To go outside, and there perchance to stay
Or to remain within: that is the question:
Whether 'tis better for a cat to suffer
The cuffs and buffets of inclement weather
That Nature rains on those who roam abroad,
Or take a nap upon a scrap of carpet,
And so by dozing melt the solid hours
That clog the clock's bright gears with sullen time
And stall the dinner bell. To sit, to stare
Outdoors, and by a stare to seem to state
A wish to venture forth without delay,
Then when the portal's opened up, to stand
As if transfixed by doubt. To prowl; to sleep;
To choose not knowing when we may once more
Our readmittance gain: aye, there's the hairball;
For if a paw were shaped to turn a knob,
Or work a lock or slip a window-catch,
And going out and coming in were made
As simple as the breaking of a bowl,
What cat would bear the household's petty plagues,
The cook's well-practiced kicks, the butler's broom,
The infant's careless pokes, the tickled ears,
The trampled tail, and all the daily shocks
That fur is heir to, when, of his own will,
He might his exodus or entrance make
With a mere mitten?
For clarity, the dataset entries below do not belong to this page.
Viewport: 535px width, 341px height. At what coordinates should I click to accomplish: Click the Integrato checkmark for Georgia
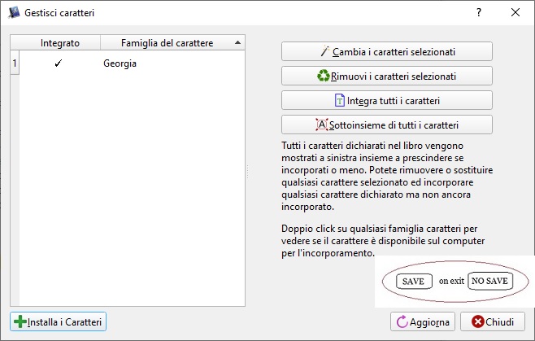coord(58,63)
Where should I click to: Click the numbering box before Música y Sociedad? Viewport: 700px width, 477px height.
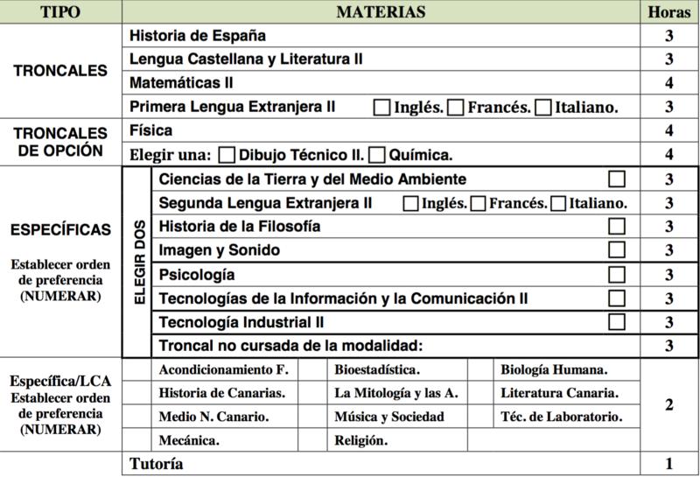pyautogui.click(x=313, y=417)
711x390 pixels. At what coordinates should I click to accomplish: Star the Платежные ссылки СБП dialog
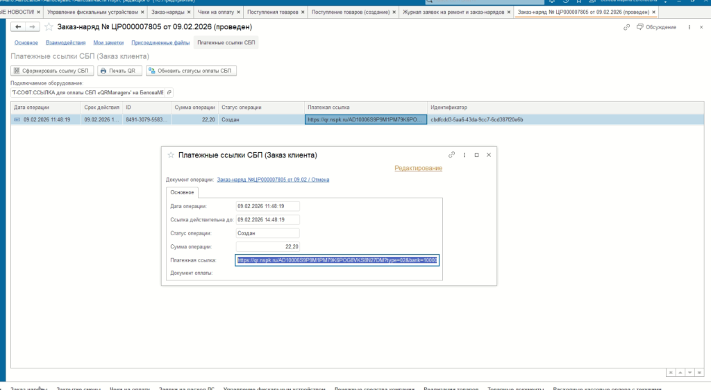tap(171, 155)
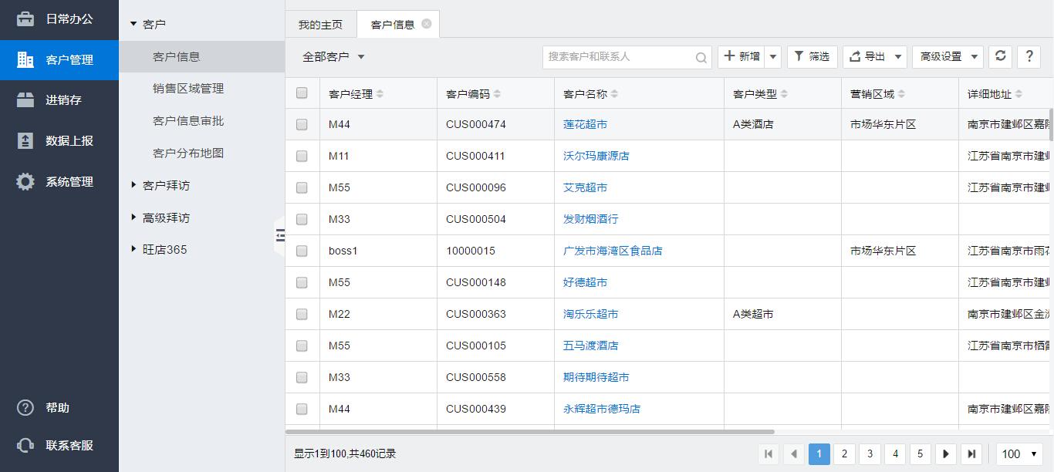This screenshot has width=1054, height=472.
Task: Go to the last page of records
Action: [971, 454]
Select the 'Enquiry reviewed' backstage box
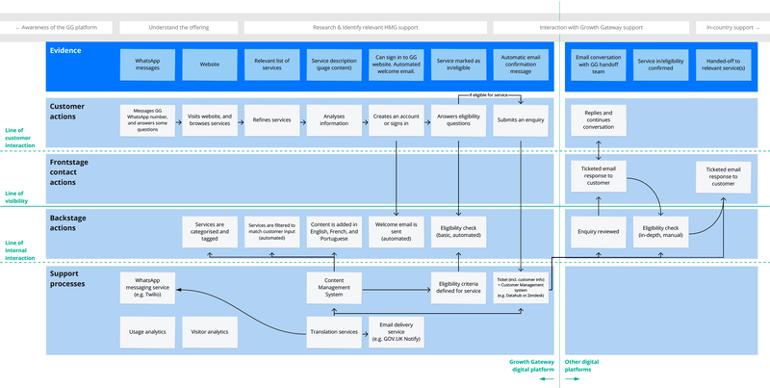 tap(599, 231)
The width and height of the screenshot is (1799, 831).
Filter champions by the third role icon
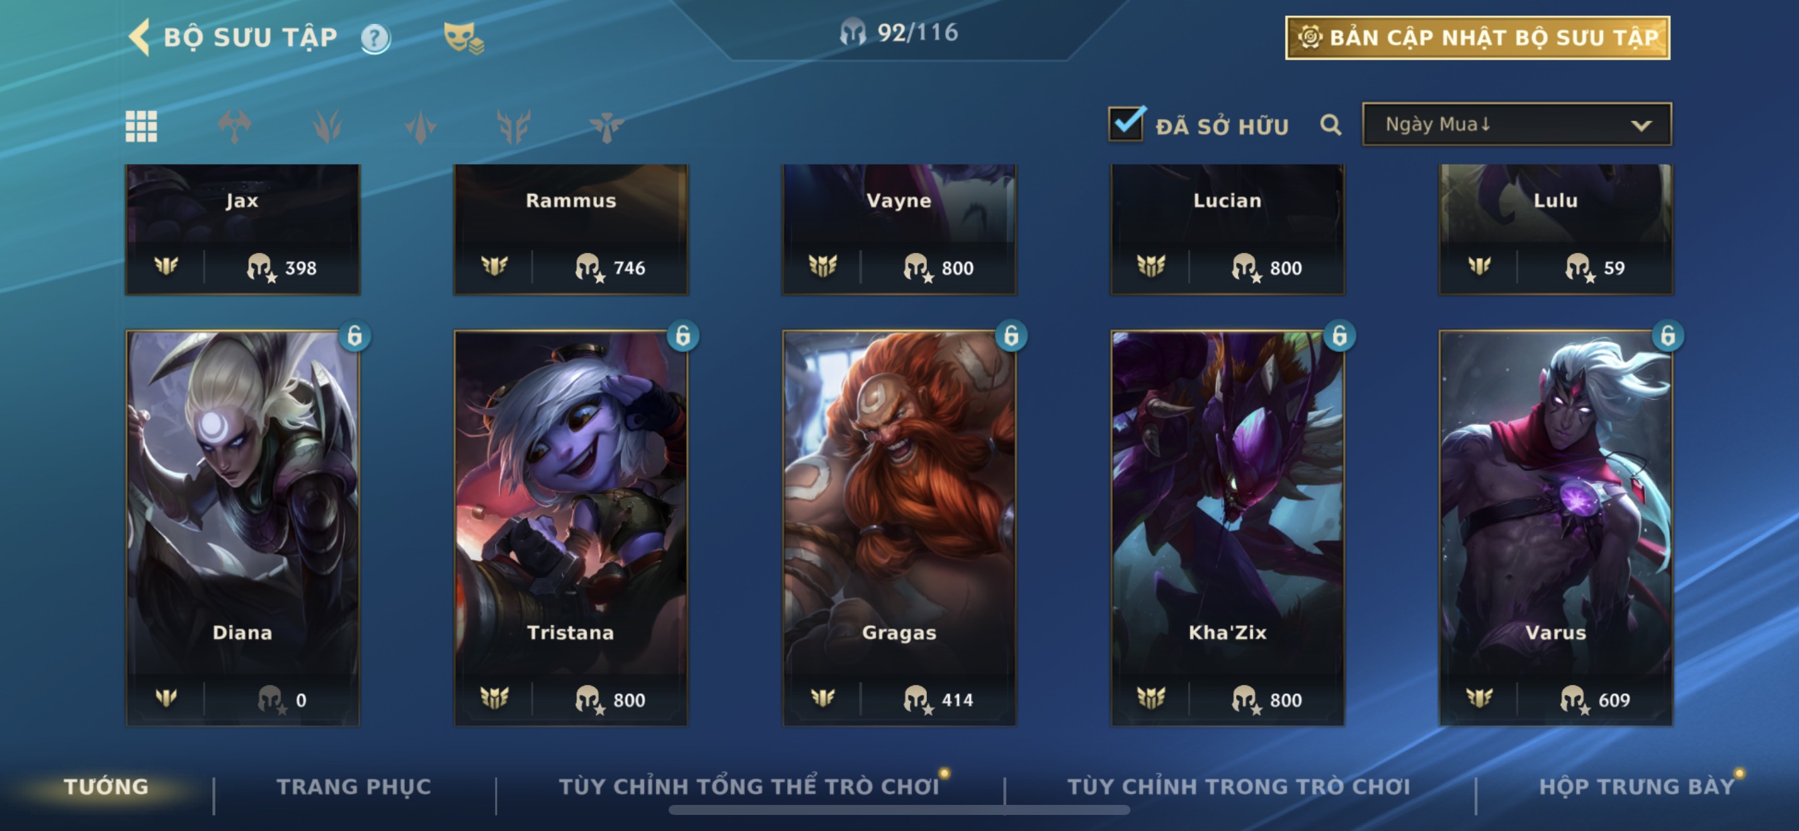click(420, 126)

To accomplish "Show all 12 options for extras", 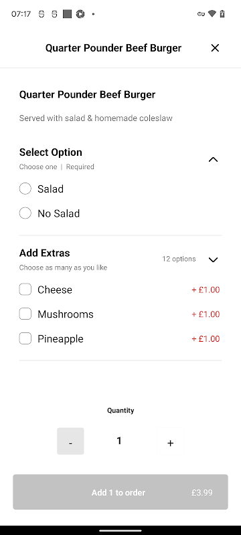I will pos(179,259).
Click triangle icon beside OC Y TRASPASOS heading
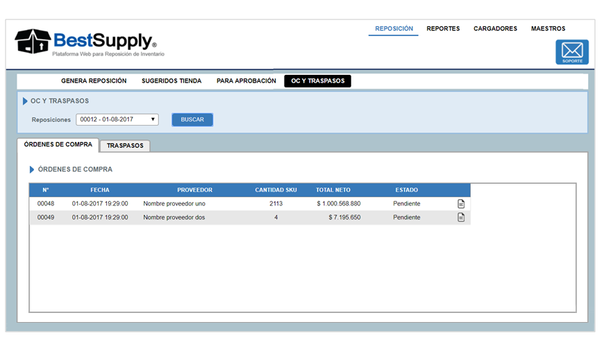 click(x=26, y=101)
Who would spaniels fear,
Or strays trespassing from a neighbor's yard,
But that the dread of our unheeded cries
And scratches at a barricaded door
No claw can open up, dispels our nerve
And makes us rather bear our humans' faults
Than run away to unguessed miseries?
Thus caution doth make house cats of us all;
And thus the bristling hair of resolution
Is softened up with the pale brush of thought,
And since our choices hinge on weighty things,
We pause upon the threshold of decision.

Henry Beard, Poetry for Cats (New York: Villard Books, 1994): 8-9.